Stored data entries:
## start

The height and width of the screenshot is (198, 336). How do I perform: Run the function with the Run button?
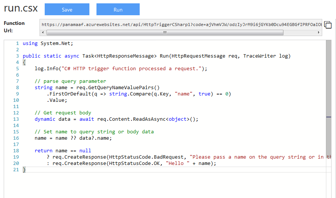click(118, 10)
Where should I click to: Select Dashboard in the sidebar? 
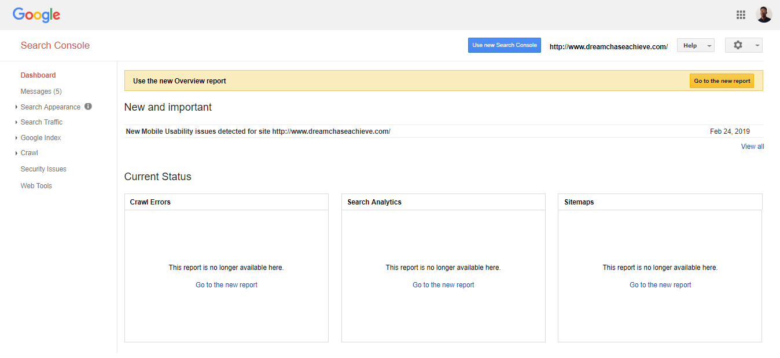38,75
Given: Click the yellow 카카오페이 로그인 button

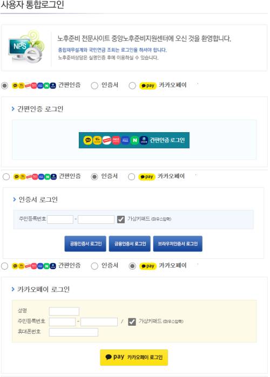Looking at the screenshot, I should tap(134, 358).
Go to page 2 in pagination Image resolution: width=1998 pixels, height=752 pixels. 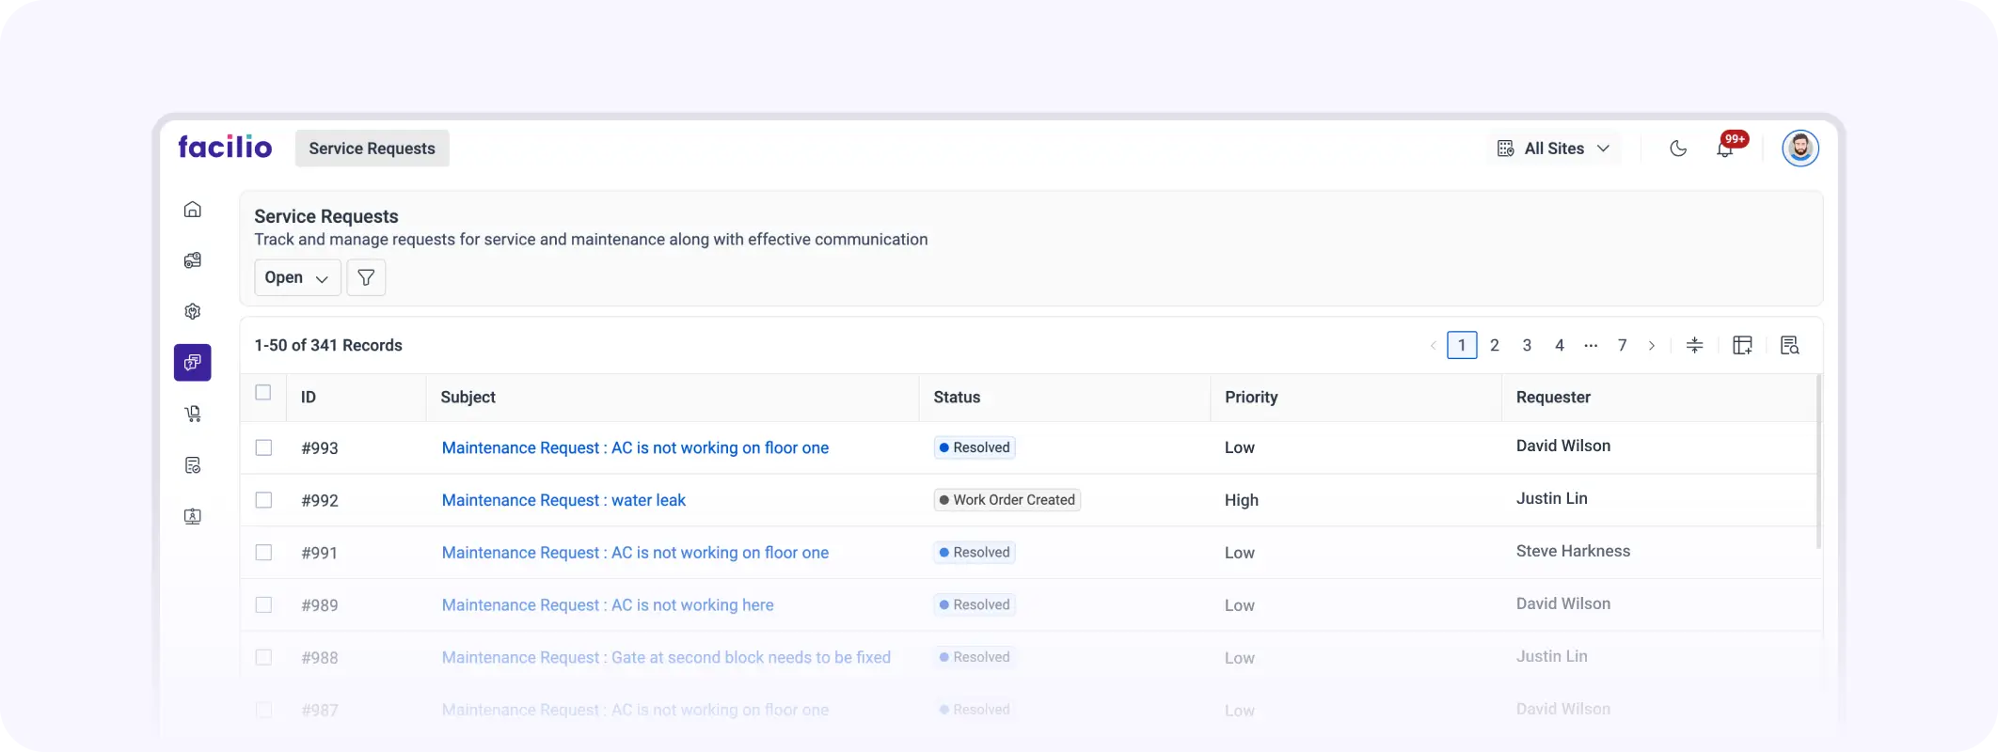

## end

Update the listing above by replacing every "button" with "control" and leaving all else unchanged. Leave the pictures out of your answer.

*The completed task*:
The height and width of the screenshot is (198, 336). How do I perform: Run the function with the Run control?
click(118, 10)
Where should I click to: Select Dashboard in the sidebar? 
38,75
Given: Click the yellow 카카오페이 로그인 control

Looking at the screenshot, I should tap(134, 358).
Go to page 2 in pagination Image resolution: width=1998 pixels, height=752 pixels. 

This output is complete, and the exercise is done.